Supreme Court: Lisbon Treaty signing was constitutional

Prime minister and foreign minister welcome the verdict which finds the former government did not have to hold a referendum before signing the EU treaty

The former government did not violate the constitution when it signed the Lisbon Treaty in December 2007, the Supreme Court ruled today.

The decision upholds a June 2012 ruling by the Eastern High Court rejecting a suit brought by a group of 30 people who argued that by signing the Lisbon Treaty, the then prime minister, Anders Fogh Rasmussen, and the then foreign minister, Per Stig Møller, surrendered sovereignty to the EU, since the treaty would require the country to adopt legislation it did not agree with.

Opponents argued that a referendum should have been held before it was signed since the Danish constitution demands that any legislation handing over sovereignty to another power not passing parliament by a five-sixths majority be put to a referendum.

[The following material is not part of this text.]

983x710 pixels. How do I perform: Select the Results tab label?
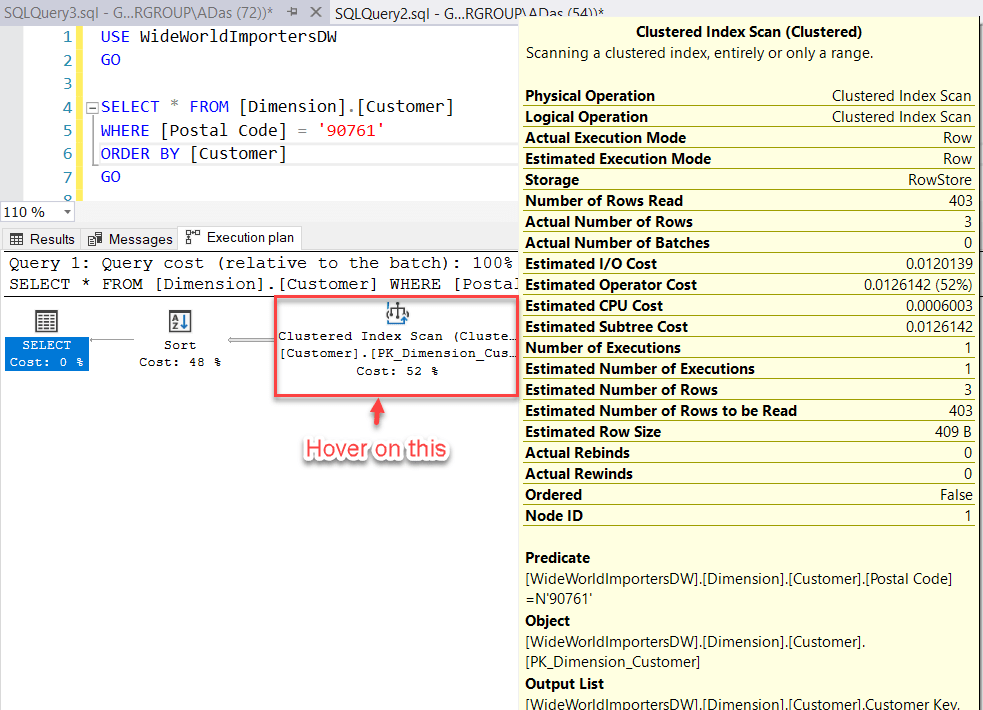coord(50,239)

In a press release, PM Helle Thorning-Schmidt (Socialdemokraterne) and the foreign minister, Villy Søvndal (Socialistisk Folkeparti), expressed their satisfaction with today’s verdict.

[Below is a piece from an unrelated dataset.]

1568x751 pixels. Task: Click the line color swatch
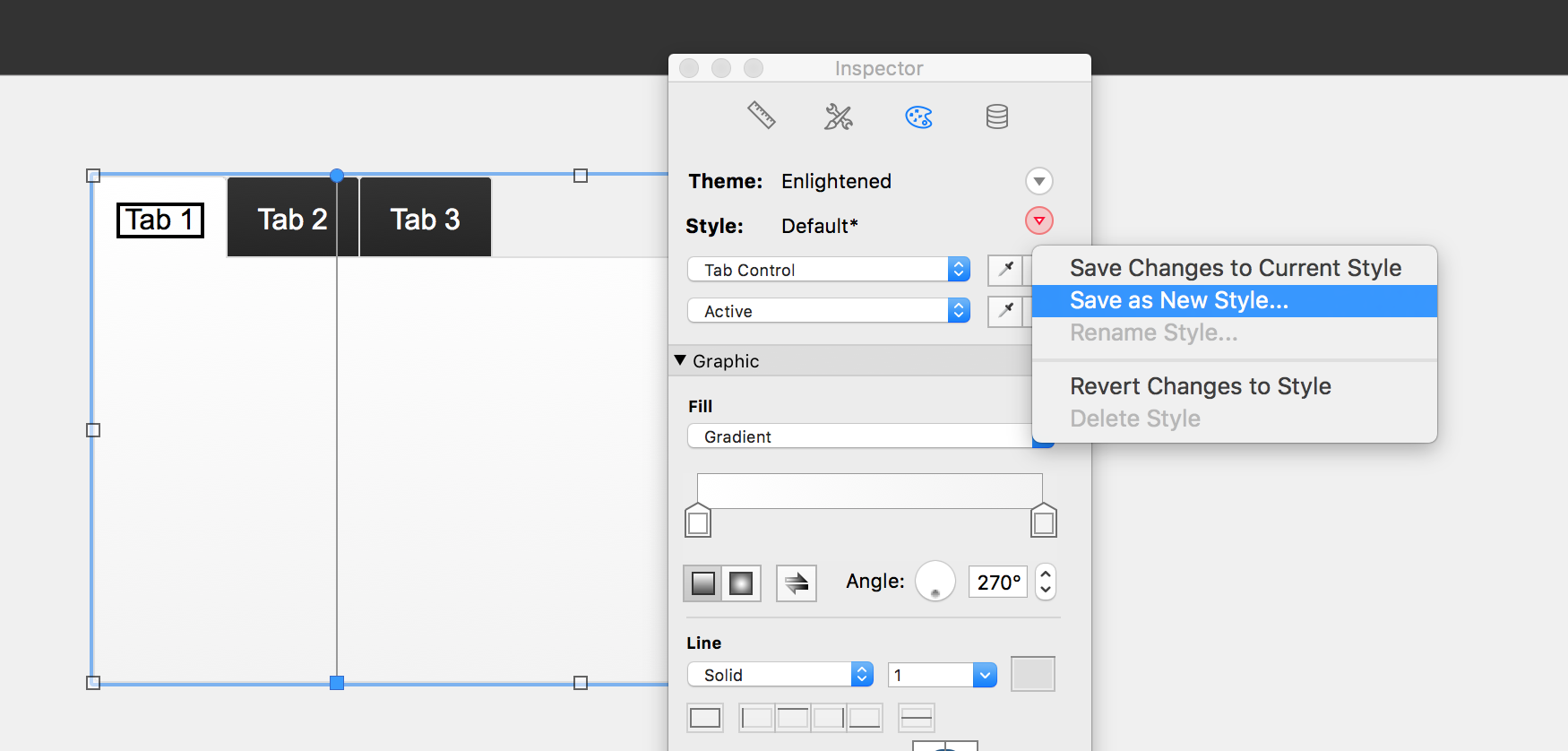pos(1033,674)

“The Supreme Court has found that Denmark’s signing of the Lisbon Treaty was not in violation of the constitution,” Søvndal and Thorning-Schmidt wrote. “The government has always argued that Denmark did not give up sovereignty when we enacted the treaty and now we have the support of the Supreme Court.”

The treaty allowed Denmark to keep its opt-outs in four areas of EU co-operation that were granted exchange for its 1993 approval of the Maastricht Treaty.